Kavanaugh choked up, recounting that his 10-year-old daughter recently asked that the family pray for Ford. He testified that he does not doubt the California professor may have suffered an assault. But he said, yet again, that it was not by him.

He said he did not travel in the same social circles as Ford and may have met her but was not friends with her.

Kavanaugh said the performance by Democrats at the hearing was an “embarrassment.”

“But at least it was just a good, old-fashioned attempted ‘Borking,’” he said in a reference to successful efforts to defeat Robert Bork’s nomination to the Supreme Court in 1987. “Those efforts didn’t work … A new tactic was needed. Some of you were lying in wait and had it ready.”

That was a reference to a decision by Sen. Dianne Feinstein (D-Calif.), the committee’s ranking Democrat, to sit on Ford’s allegations until near the end of the confirmation process.

Kavanaugh noted that one senator called support for the nomination even before the allegation “complicit with evil” and that others suggested people would die if he is confirmed.

Related: Media Loving Ford; Will they Even Listen to Kavanaugh

“Your words have meaning,” he said. “Millions of American listen carefully to you. Given comments like those, is it any surprise that people are willing to do anything, to make any physical threat against my family, to make any violent email against my wife?”

Kavanaugh cited activities documented on calendars — a practice he said he adopted from his father.
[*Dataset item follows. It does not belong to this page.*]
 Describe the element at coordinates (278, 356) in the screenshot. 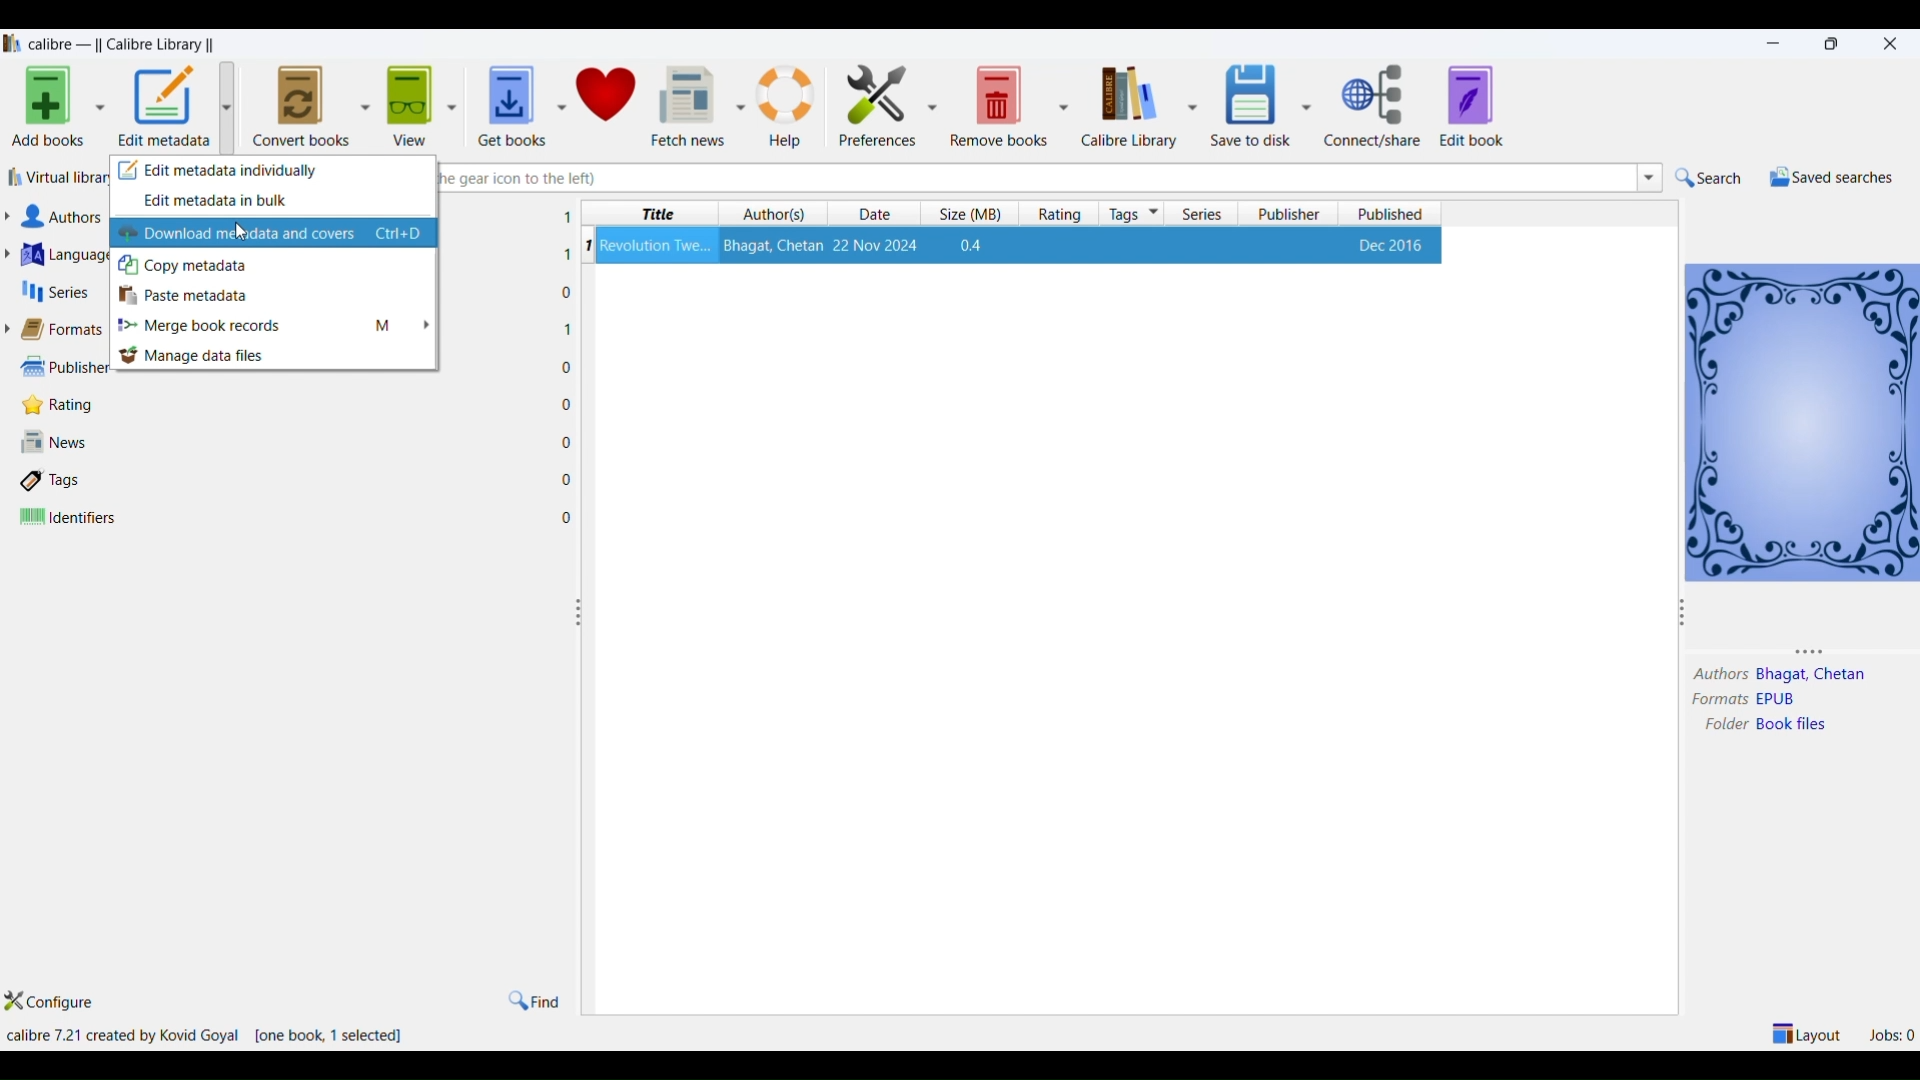

I see `manage data files` at that location.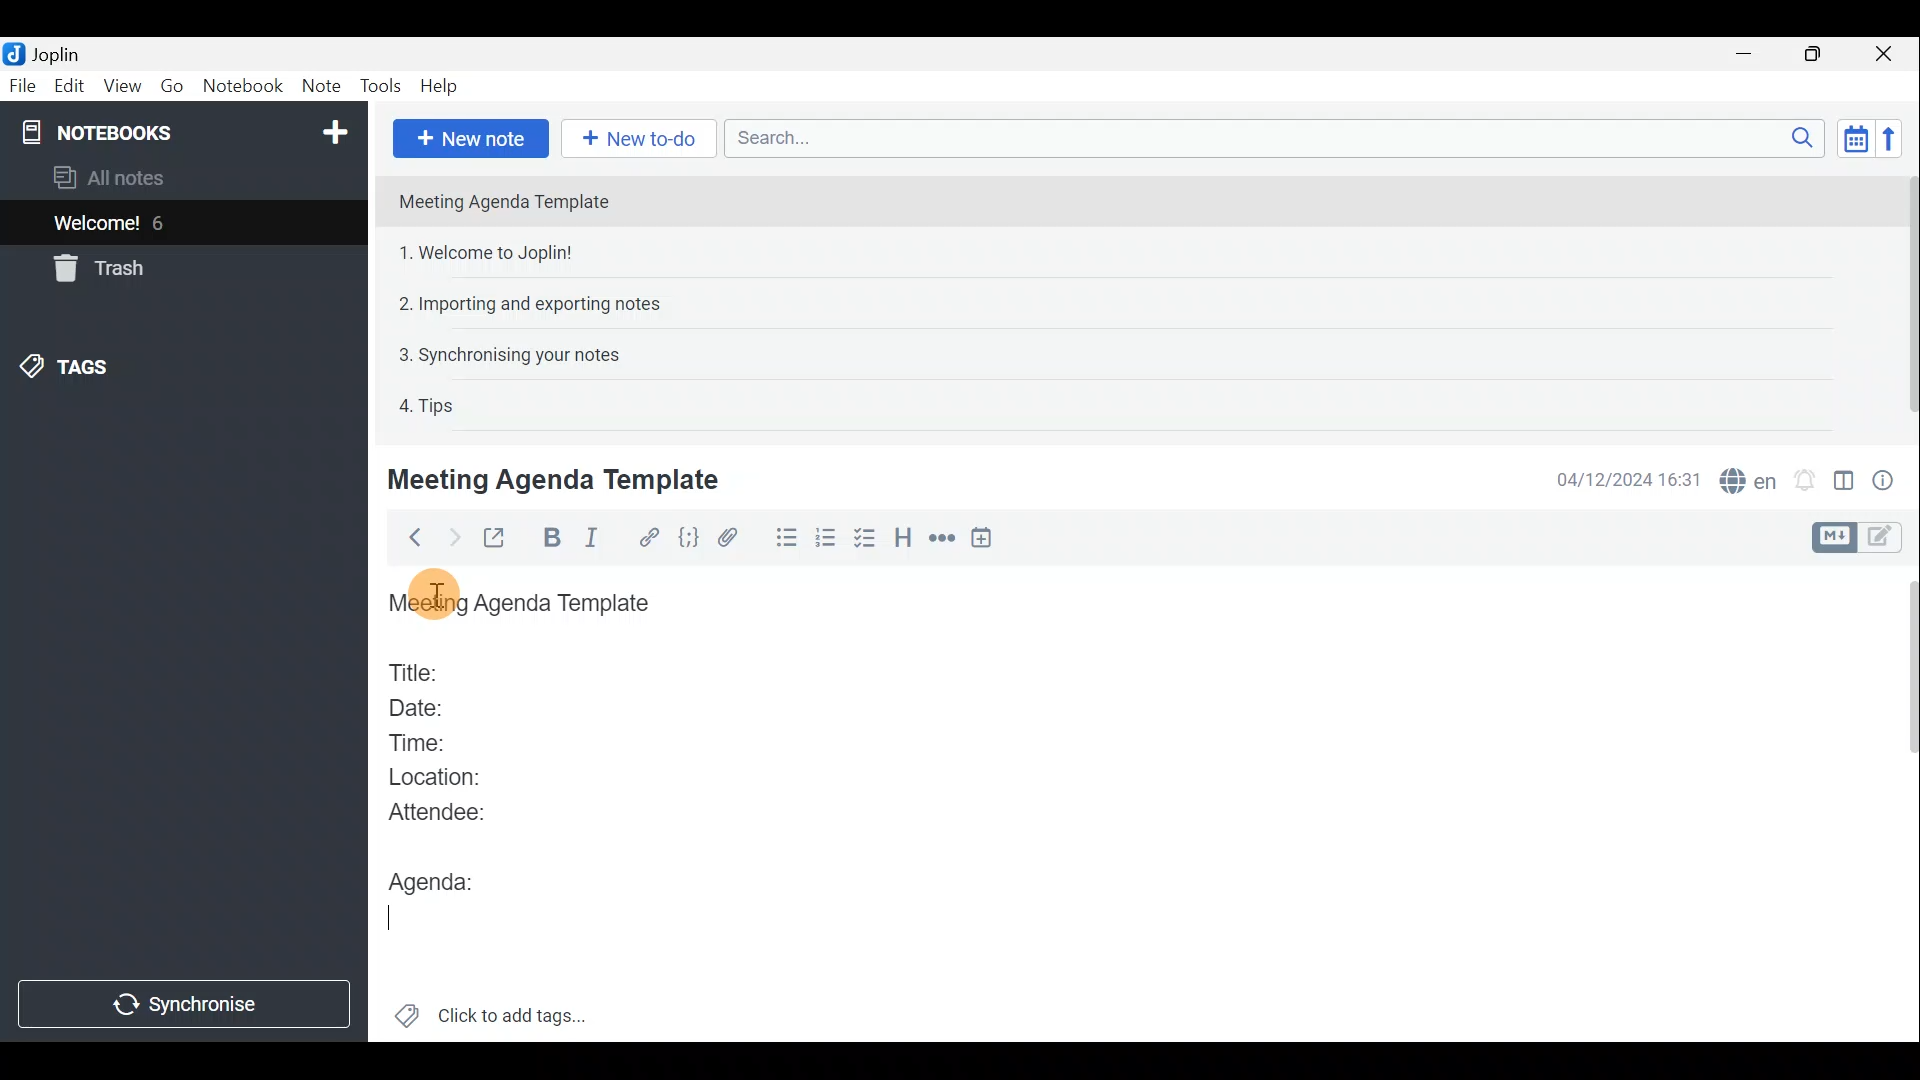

He said the calendar from summer 1982 showed that he was out of town all but three weekends. During weekdays, he said, he worked cutting grass.

Kavanaugh acknowledged drinking beer in high school but insisted he never drank so much that he blacked out. He said he did “goofy or stupid things” as a teenager.

“For one thing, our yearbook was a disaster,” he said, adding that he cringes looking at some of the things his teenage self included on his yearbook page. He apologized for using a female friend’s name in a way that suggested Georgetown Prep students passed her around for sex. He said that was not the case, and not what he intended.

Kavanaugh said he never had sexual intercourse or anything close to it in high school or for “many years afterward.”